La relación entre la popularidad de un autor o una obra en su época y su persistencia histórica es la crónica de un desencuentro. David Viñas solía contabilizar las ediciones de Manuel Gálvez en su tiempo para comprobar su olvido posterior en la forma de la justicia histórica. Las razones por las cuales un libro o una obra tienen éxito en un momento se explican por la lógica de las políticas culturales hegemónicas de una época; la persistencia de la lectura es atribuible fundamentalmente a la forma de su fracaso: a su grado y modalidad de interpelación, a las preguntas que la obra plantea sobre cuestiones que impregnan la coyuntura pero que al mismo tiempo la trascienden porque permanecen sin solución.

En el bello y extenso prólogo que encabeza la edición que Capitán Swing presenta de La bastarda, Simone de Beauvoir afirma que, cuando a principios de 1945 leyó el primer manuscrito de Violette Leduc, de inmediato la sobrecogió la certeza de estar “ante un estilo y un temperamento”. El texto del que hablaba era en efecto L’Asphyxie, que Albert Camus aceptó sin vacilar en su colección “Espoir”. Otros lectores franceses que celebraron su aparición fueron Jean Genet, Marcel Jouhandeau y Jean-Paul Sartre. Pero, aun cuando en los libros posteriores, su talento se afirmó y muchos críticos exigentes lo reconocieron, el gran público se mantuvo reticente. La razón de ese desencuentro debería buscarse en ese “temperamento” que de Beauvoir atribuye a Leduc y que consiste en no ceder a la mediocridad (a la simplificación en la fórmula o el slogan) y sostener siempre la actitud crítica, pagando por ello el precio de permanecer en la sombra.

Violette Leduc

Como dice de Beauvoir, “Violette Leduc no quiere agradar; no agrada y hasta aterroriza”. No subordina el pensamiento a la empatía. Los títulos de los libros de Leduc —L’Asphyxie (1946), L’affamée (1948), Ravages (1955), La vieille fille et le mort (1958), Trésors à prendre, suivi de Les Boutons dorés (1960), La Bâtarde (1964), La Femme au petit renard (1965), Thérèse et Isabelle (1966) y La Folie en tête (1970)— son ya confesión de parte: muestran hasta qué punto son libros escritos de cara a los más funestos deseos. Pionera en escribir sobre aborto, polisexualidad y otros tabúes en primera persona, sus novelas presagian la literatura queer y son tan inclasificables como virulentos. Son libros cargados de furia, de odio y desesperación; mundos aparecen siempre devastados por la soledad y el encanallamiento producido en el modelo estructural y alienante de la sociedad burguesa. Que la propia Leduc le escribiera a de Beauvoir la frase “Soy un desierto que monologa”, confirma la franqueza y la lucidez con que la autora enfrentaba ese desastre que en sus libros se narra y que también narra la infame vida silenciada en sus lectores.

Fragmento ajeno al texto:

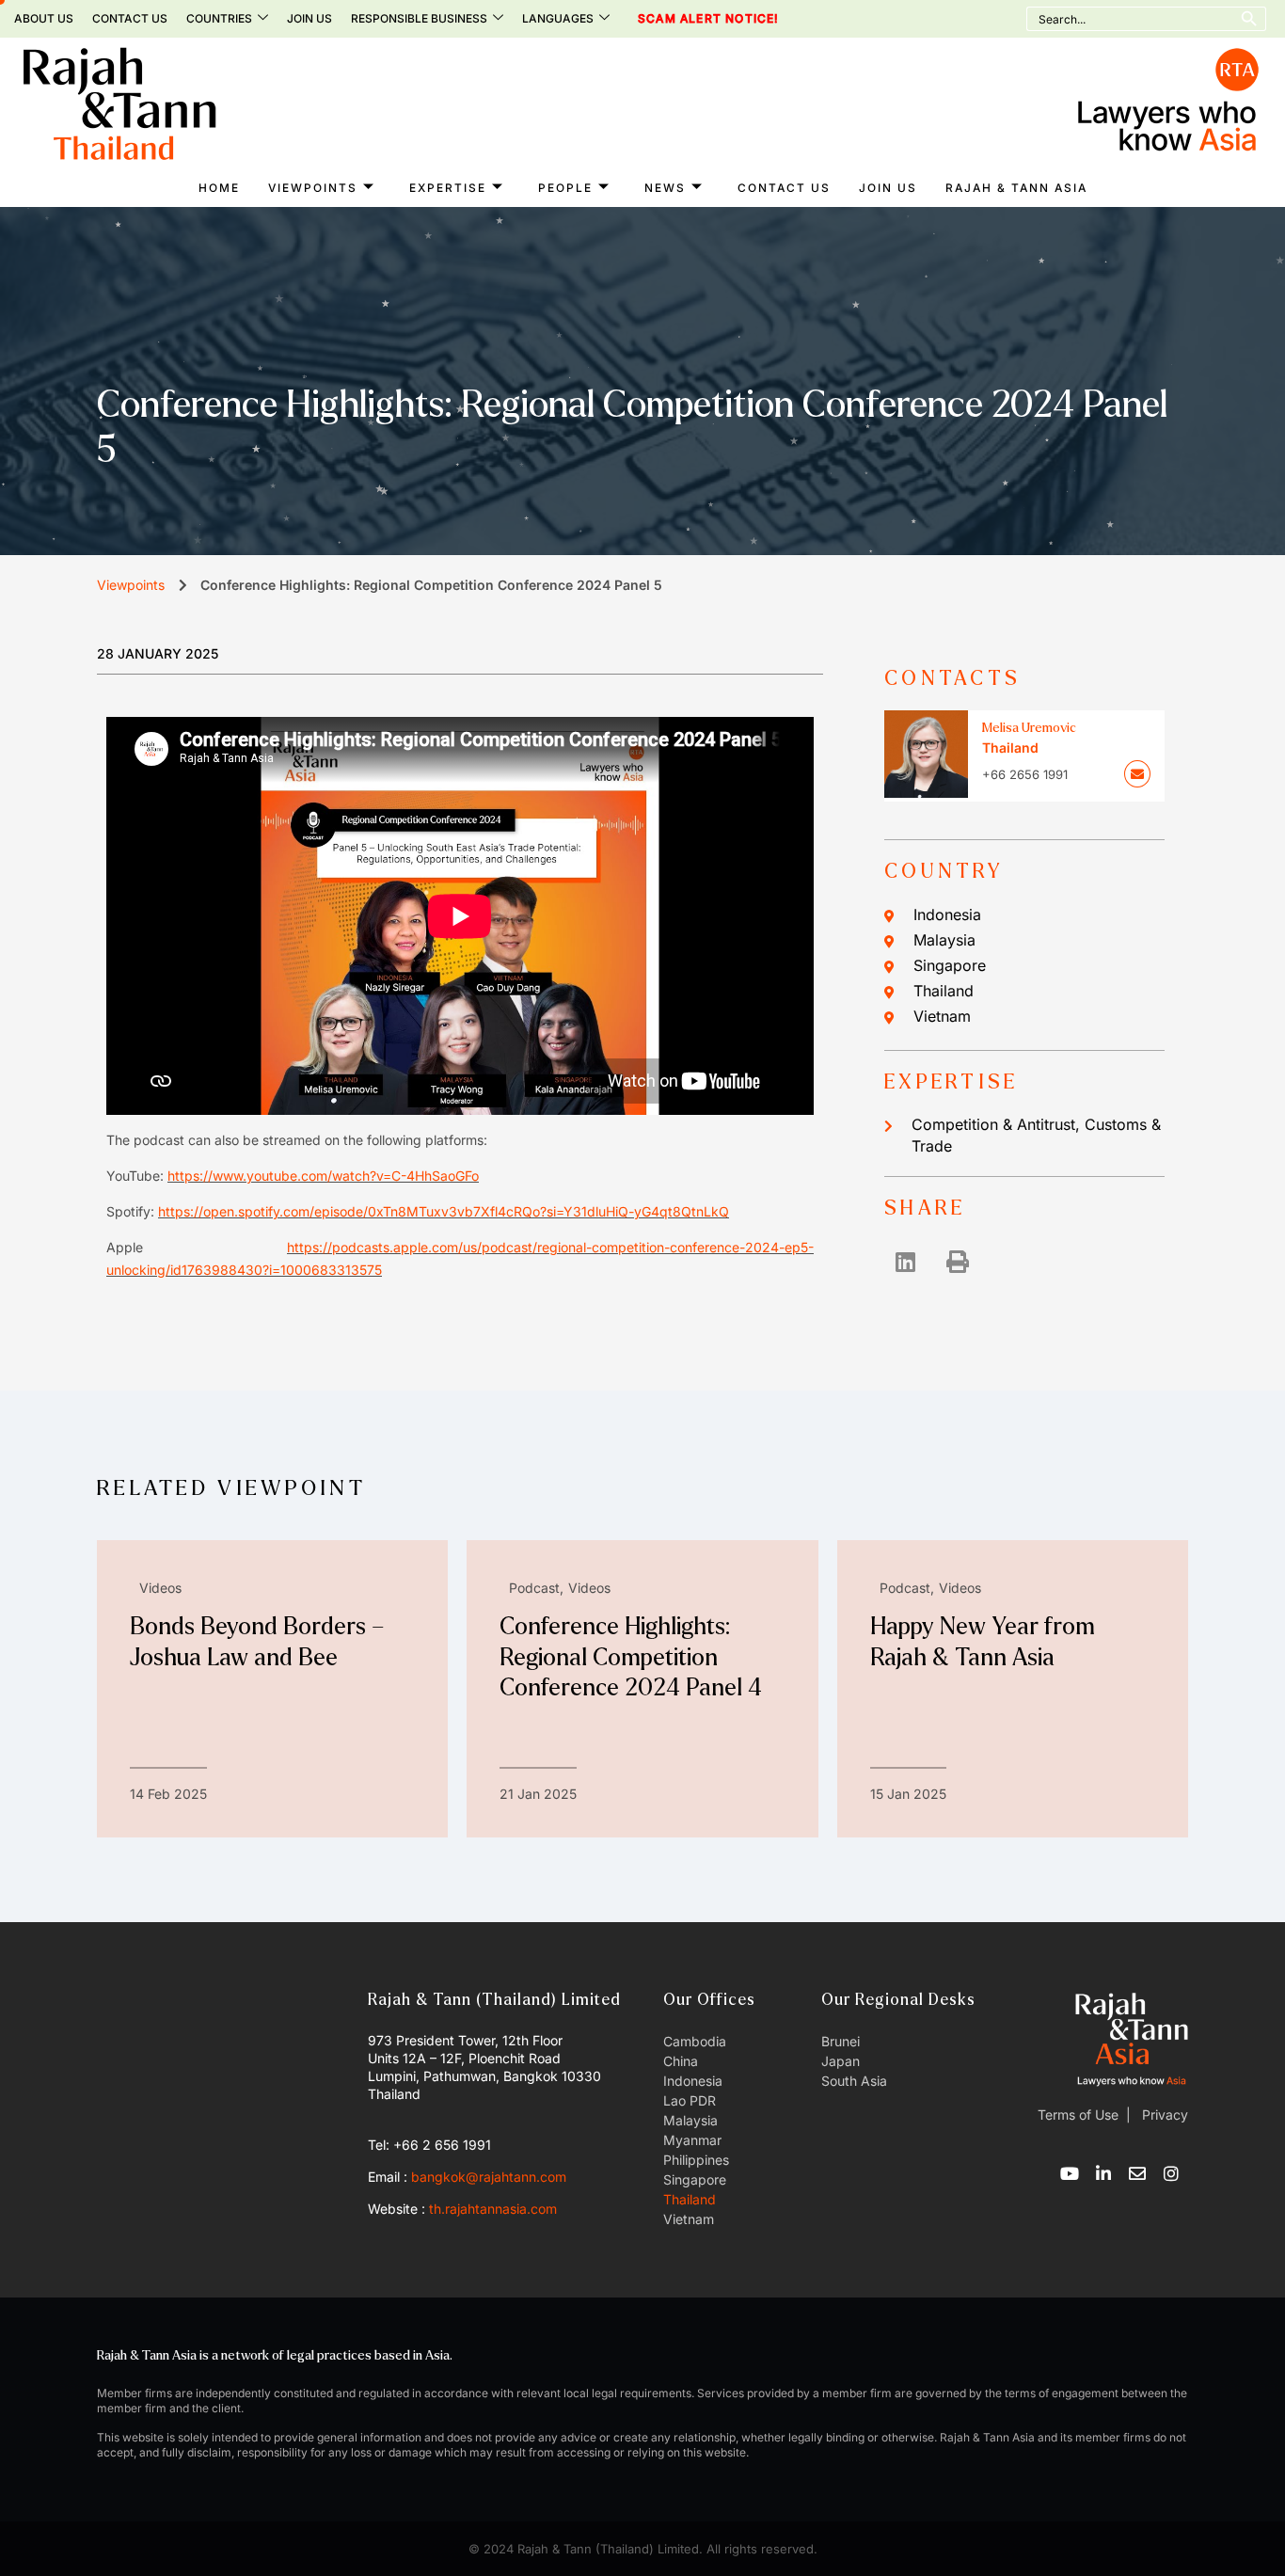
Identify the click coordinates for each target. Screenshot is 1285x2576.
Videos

En efecto. El desafiante programa poético de Violette Leduc (que se puede leer en La bastarda pero también en La mujer del zorrito y en La cacería del amor, títulos publicados por Sudamericana a mediados de los sesentas y comienzos de los setentas en Argentina) parte de la convicción de que en cada uno hay una zona escabrosa adonde casi nadie se aventura a meter mano, pero que está ahí: los fantasmas de la noche en la infancia, los fracasos secretamente deseados, los renunciamientos canallas, etc. Por eso escribe con las manos sucias. Se introduce voluntariamente en esa ciénaga sin coartadas y casi con obscena franqueza. Eso complica su acceso a los espíritus sensibles del progresismo, sobre todo porque difícil de procesar dentro del imaginario de las “almas bellas”. En La bastarda esa operación de despojamiento brutal adquiere de hecho la forma del monólogo analítico. Como resume Simone de Beauvoir, “una mujer desciende a lo más secreto de sí misma y se explica con una sinceridad intrépida, como si no hubiera nadie para escucharla”.
En una época arredrada y servil como ésta (en la que ya ningún escritor de la infinidad que posa hablando de sí mismo aspira realmente a la sinceridad), volver a leer los libros de Violette Leduc implica salir del círculo de baba que capitaliza ventas plegándose a las voces de las víctimas y a la moral usurera del denunciante y volver a escuchar la inaudita voz que trae la palabra del culpable: esa voz impúdica que incomoda hasta el escándalo a ese juez público que no cesa de acosarla desde el sosiego del sentido común y desde la vergüenza de no haberse visto nunca al propio espejo.